Python vs JavaScript hallucination rates graph
Python vs JavaScript hallucination rates

This is where the fun begins. Cybercriminals identify these hallucinated package names, either by analyzing AI outputs or predicting likely hallucinations based on patterns. They then create malicious packages with these names and upload them to public repositories. This is the worst version of the scenario described in the two paragraphs above.

As a result, this introduces malware into developer’s projects, which can compromise software security, steal data, or disrupt operations. In some cases, it can even serve as a backdoor for future attacks, allow lateral movement across systems, or lead to the compromise of an entire software supply chain.

Prevalence and Variability Across AI Models

The frequency of package hallucinations varies a lot depending on the AI model. Open-source models, such as CodeLlama and WizardCoder, tend to hallucinate more often, with an average hallucination rate of 21.7%. For example, CodeLlama hallucinated over 33% of the time. On the other hand, commercial models like GPT-4 Turbo perform much better, with a hallucination rate of just 3.59%. In general, GPT models are about four times less likely to hallucinate compared to open-source ones.

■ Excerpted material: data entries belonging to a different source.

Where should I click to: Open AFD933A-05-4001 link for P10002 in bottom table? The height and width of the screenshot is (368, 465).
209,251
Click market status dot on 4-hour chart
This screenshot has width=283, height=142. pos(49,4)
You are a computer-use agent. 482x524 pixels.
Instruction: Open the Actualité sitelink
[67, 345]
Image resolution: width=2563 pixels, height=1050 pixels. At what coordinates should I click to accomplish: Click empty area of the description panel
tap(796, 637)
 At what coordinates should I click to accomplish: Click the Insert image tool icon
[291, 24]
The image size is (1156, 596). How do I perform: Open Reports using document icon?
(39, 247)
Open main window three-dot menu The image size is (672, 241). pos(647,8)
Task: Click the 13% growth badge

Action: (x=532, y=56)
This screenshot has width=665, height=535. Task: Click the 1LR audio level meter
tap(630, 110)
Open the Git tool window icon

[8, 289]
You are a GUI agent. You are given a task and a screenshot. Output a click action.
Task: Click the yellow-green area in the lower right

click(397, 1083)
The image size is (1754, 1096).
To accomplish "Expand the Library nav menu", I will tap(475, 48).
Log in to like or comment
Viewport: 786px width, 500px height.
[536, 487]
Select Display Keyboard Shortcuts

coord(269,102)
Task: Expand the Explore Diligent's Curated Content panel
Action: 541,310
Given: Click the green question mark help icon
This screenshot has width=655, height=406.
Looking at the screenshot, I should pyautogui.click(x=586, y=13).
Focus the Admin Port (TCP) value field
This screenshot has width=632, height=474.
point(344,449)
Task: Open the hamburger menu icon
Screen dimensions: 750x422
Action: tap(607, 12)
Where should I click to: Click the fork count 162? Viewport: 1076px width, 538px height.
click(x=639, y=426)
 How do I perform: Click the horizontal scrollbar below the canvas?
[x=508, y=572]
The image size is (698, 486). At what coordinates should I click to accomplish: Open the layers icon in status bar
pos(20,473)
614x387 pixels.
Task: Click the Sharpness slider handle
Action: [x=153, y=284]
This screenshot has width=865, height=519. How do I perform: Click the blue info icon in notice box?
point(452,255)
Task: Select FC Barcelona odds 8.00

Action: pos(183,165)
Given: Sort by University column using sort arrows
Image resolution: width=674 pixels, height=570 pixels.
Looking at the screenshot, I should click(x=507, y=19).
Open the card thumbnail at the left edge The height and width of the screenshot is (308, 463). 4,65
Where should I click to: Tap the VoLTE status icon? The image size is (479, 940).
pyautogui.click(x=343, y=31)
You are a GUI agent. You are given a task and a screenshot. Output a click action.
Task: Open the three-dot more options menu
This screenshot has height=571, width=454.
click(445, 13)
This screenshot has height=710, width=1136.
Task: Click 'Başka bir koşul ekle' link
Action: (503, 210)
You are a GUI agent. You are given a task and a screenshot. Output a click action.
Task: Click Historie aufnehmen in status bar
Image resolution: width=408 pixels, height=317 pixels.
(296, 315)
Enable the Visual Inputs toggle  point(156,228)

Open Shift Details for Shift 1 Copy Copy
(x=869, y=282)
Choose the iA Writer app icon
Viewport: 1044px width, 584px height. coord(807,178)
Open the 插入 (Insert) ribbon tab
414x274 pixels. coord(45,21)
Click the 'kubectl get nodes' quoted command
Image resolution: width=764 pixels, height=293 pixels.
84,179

Hallucination rates slopsquatting
Hallucination rates of recent vs. all-time data sets

When it comes to how believable these hallucinations are, around 38% of the fake package names are moderately similar to real ones, and only 13% are just simple typos. That makes them pretty convincing to developers. So, even though commercial models are more reliable, no AI is completely immune to hallucinations—and the more convincing these fakes are, the bigger the risk.

Potential Impact

Despite the fact that massive human downsizing is underway in favor of using AI, slopsquatting shows that the complete replacement of humans by artificial intelligence is unlikely to happen anytime soon. If a widely-used AI tool keeps recommending a hallucinated package, attackers could use that to spread malicious code to numerous developers, making the attack much more effective.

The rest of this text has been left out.